CommerceHub satisfies shareholder suing to block sale of company

Company discloses additional information; vote on sale to go forward May 18
CommerceHub satisfies shareholder suing to block sale of company
CommerceHub in the Zen Building in Albany.
Photographer: Peter R. Barber

ALBANY — CommerceHub has revised its financial filings and apparently satisfied a shareholder who had sued to stop the sale of the firm.

Brian Gordon on April 27 filed a lawsuit to delay or block the acquisition of the Albany-based e-commerce firm, saying CommerceHub had issued a misleading and incomplete proxy statement to shareholders, whose vote of approval is required.

On Monday, CommerceHub filed a supplemental disclosure. Also Monday, Gordon’s attorney submitted paperwork withdrawing his request to block the May 18 shareholder vote and asked to cancel a scheduled court hearing for May 17.

Gordon’s motion said CommerceHub’s filing followed arm’s length negotiations; it said the supplemental disclosure rendered his claims moot. 

On March 5, the CommerceHub Board of Directors agreed to sell the company to private-equity firms GTCR and Sycamore Partners for $1.1 billion.
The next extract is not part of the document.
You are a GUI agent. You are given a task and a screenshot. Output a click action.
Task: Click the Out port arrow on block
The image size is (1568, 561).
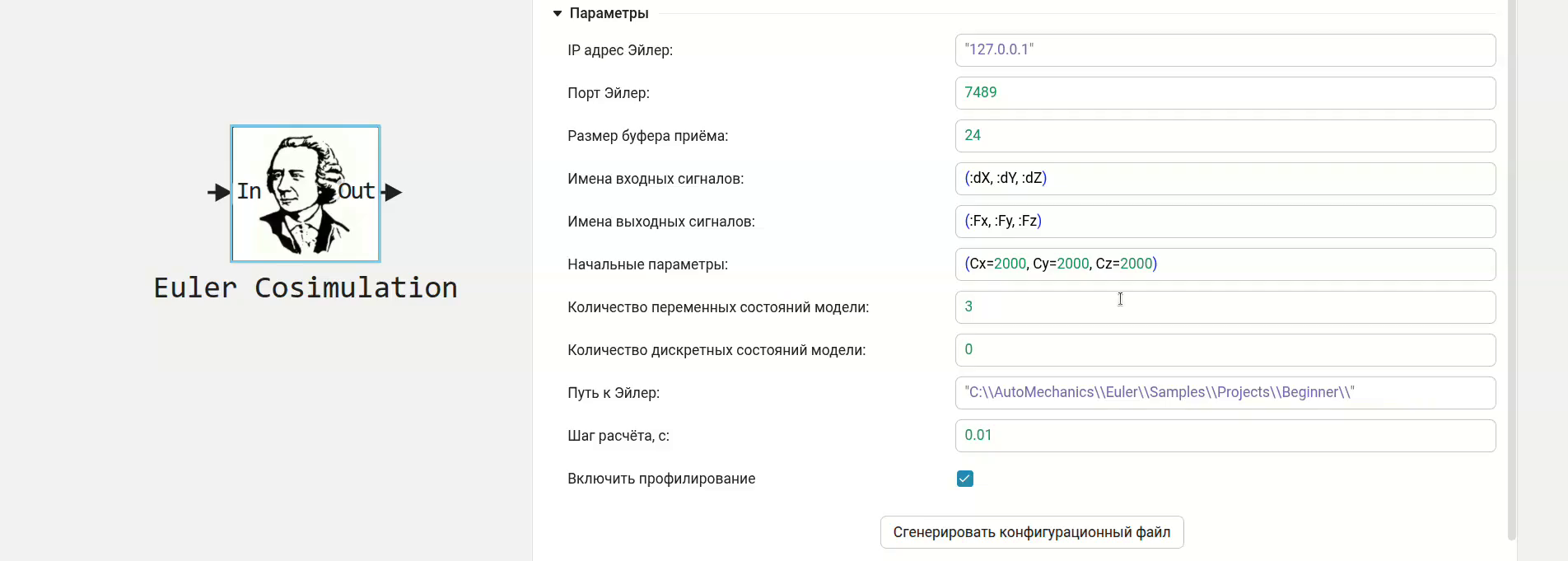(393, 193)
The deal valued the company’s stock at $22.75 per share; at the close of trading the day before the deal was announced, it was priced at $18.27.

Gordon’s lawsuit, which named the company, its board of directors and co-founder Franck Poore as defendants, sought class action status for himself and other shareholders.

The Manhattan resident alleged the proxy failed to disclose information necessary for shareholders to properly assess the fairness of the proposal, particularly financial projections for the company, the sale process and prior relationships between GTCR and CommerceHub’s financial adviser, Evercore Group.

The supplemental disclosure spells out Evercore’s actions in detail.

CommerceHub, in its filing Monday, said it considered the lawsuit without merit and said no further disclosures were needed. It also said that to avoid the uncertainty and expense of litigation, it was making the additional disclosure, stipulating that it was not admitting that the action was necessary or that it had committed any wrongdoing.

CommerceHub is headquartered in Albany and most of its 320 employees work out of the ZEN building on the SUNY Polytechnic’s Albany campus. Its leadership team and workforce are expected to remain in place after the acquisition.

CommerceHub was founded in Albany in 1997 and is a hub for online commerce, connecting retail buyers, sellers and suppliers electronically. In 2017, it handled $16 billion worth of transactions for 50 client retailers ranging from Wal-Mart to Walgreens to Whirlpool. It arranges sales and shipment of goods through its clients’ websites without the client retailer ever having to touch the product. Instead, one of CommerceHub’s 11,000 suppliers will fulfill the order.